***** Provided records

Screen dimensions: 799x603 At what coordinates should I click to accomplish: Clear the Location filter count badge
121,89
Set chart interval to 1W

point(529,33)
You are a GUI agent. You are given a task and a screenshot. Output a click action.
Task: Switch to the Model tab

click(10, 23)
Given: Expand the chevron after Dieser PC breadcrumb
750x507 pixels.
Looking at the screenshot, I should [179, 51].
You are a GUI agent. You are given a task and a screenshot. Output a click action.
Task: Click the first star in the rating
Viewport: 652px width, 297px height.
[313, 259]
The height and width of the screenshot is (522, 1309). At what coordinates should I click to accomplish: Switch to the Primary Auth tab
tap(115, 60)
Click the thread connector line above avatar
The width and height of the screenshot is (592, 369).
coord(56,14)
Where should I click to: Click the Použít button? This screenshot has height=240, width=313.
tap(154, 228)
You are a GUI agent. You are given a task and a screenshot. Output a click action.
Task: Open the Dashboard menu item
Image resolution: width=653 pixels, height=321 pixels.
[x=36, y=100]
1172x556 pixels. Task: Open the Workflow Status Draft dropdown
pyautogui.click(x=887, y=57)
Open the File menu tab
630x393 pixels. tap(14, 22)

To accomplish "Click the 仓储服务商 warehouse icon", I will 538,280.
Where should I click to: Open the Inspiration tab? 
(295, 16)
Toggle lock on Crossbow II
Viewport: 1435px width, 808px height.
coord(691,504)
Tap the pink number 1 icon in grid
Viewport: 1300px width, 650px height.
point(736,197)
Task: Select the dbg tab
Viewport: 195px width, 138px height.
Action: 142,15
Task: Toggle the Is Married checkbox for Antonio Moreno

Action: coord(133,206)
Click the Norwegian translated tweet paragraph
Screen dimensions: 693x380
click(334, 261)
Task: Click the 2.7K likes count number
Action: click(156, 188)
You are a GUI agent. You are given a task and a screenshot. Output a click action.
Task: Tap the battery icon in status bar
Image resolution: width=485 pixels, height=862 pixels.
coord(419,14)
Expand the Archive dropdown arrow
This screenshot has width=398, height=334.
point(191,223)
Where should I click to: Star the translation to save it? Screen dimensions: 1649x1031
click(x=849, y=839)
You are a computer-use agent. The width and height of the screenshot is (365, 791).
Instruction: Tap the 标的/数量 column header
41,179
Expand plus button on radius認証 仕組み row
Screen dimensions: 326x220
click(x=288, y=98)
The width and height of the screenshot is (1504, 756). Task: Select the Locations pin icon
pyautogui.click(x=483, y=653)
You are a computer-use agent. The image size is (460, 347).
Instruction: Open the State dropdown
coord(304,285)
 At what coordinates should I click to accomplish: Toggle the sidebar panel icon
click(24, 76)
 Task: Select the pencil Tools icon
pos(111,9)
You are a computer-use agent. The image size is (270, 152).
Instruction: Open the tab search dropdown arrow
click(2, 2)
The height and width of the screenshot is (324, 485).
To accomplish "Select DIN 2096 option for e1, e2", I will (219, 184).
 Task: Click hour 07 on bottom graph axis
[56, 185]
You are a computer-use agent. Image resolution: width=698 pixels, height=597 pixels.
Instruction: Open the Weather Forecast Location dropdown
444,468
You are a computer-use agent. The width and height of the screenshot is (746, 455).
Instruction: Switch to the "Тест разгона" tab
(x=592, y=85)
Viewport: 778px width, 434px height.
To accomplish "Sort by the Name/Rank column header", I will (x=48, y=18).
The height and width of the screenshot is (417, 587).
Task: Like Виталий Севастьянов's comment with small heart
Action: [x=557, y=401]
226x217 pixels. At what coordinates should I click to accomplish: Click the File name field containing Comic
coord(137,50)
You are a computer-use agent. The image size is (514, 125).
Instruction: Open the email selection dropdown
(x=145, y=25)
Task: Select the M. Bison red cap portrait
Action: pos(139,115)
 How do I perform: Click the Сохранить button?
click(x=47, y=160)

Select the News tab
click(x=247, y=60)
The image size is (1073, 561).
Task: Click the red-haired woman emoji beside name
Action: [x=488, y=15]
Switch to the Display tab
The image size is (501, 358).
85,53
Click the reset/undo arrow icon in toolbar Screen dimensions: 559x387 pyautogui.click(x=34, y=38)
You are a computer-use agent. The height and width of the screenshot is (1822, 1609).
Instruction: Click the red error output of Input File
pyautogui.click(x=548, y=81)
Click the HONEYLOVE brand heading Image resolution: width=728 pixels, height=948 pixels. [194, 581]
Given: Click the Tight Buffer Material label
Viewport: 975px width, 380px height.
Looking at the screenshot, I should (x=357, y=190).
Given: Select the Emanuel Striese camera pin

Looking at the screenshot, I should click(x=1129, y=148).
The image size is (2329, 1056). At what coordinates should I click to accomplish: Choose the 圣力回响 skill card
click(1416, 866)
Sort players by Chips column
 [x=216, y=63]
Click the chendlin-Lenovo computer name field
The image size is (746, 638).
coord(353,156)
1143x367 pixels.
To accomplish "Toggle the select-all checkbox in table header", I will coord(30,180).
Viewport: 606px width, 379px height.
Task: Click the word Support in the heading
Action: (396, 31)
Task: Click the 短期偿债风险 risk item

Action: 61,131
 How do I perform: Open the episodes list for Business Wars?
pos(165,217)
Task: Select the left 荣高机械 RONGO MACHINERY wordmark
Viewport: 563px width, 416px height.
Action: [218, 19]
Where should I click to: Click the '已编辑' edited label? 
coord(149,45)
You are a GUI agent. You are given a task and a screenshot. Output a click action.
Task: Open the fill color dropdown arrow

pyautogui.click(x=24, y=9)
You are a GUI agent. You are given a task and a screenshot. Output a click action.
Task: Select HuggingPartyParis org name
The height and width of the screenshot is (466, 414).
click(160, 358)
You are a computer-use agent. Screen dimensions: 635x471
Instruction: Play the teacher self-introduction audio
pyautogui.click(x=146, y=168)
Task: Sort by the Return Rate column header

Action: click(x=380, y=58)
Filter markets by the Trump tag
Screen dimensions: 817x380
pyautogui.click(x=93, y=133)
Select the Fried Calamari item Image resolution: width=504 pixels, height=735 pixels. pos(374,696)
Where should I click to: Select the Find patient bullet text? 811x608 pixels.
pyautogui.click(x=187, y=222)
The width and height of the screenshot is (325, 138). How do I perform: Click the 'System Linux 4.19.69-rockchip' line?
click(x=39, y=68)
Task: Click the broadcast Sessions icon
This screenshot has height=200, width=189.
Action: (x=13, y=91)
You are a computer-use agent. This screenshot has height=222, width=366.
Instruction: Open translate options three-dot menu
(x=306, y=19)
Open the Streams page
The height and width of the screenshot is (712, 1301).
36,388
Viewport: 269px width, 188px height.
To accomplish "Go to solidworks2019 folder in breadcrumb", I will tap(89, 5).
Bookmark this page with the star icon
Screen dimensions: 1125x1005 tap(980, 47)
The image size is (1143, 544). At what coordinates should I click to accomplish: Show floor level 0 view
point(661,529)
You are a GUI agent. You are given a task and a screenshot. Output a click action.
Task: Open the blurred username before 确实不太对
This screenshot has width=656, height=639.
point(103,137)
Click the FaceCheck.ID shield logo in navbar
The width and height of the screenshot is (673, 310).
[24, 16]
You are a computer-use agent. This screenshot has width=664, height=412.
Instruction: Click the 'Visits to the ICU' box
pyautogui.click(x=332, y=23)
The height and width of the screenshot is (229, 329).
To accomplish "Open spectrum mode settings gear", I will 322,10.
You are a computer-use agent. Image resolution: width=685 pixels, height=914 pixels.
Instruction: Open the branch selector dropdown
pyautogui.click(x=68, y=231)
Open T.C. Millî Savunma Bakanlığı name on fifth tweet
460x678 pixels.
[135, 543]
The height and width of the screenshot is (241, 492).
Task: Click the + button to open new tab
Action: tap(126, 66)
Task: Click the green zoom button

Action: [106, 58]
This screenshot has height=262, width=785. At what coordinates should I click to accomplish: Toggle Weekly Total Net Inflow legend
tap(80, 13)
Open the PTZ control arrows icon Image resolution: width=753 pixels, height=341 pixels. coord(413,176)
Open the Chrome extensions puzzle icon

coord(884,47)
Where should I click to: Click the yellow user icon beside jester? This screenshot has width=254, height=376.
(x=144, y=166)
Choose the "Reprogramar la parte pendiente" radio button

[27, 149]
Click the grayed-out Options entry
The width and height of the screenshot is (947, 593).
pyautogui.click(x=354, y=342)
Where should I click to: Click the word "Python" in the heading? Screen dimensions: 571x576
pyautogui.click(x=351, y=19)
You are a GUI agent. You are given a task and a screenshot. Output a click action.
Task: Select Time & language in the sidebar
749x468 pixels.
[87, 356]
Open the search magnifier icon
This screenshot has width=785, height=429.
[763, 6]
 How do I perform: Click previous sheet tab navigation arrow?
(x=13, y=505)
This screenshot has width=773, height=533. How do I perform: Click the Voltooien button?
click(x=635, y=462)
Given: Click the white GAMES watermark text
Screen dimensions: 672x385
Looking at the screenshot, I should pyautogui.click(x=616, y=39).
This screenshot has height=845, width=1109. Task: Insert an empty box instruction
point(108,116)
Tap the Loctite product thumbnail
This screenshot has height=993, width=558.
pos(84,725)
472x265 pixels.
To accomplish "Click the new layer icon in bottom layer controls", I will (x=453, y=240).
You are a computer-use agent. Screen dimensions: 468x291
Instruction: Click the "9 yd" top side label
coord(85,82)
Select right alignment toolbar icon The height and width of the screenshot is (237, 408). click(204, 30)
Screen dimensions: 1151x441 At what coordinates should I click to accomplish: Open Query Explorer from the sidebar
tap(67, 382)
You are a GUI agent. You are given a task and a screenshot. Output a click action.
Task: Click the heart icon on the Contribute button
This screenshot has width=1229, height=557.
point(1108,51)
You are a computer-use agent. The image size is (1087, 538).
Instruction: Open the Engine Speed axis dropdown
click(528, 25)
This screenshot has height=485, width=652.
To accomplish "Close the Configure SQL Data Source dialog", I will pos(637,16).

**********

▶ [What is expected]: Extract exactly the leading lines of the data, stopping at and including the line with "Given: Expand the".

▶ [Solution for this exercise]:
Screen dimensions: 799x603 At what coordinates should I click to accomplish: Clear the Location filter count badge
121,89
Set chart interval to 1W

point(529,33)
You are a GUI agent. You are given a task and a screenshot. Output a click action.
Task: Switch to the Model tab

click(10, 23)
Given: Expand the chevron after Dieser PC breadcrumb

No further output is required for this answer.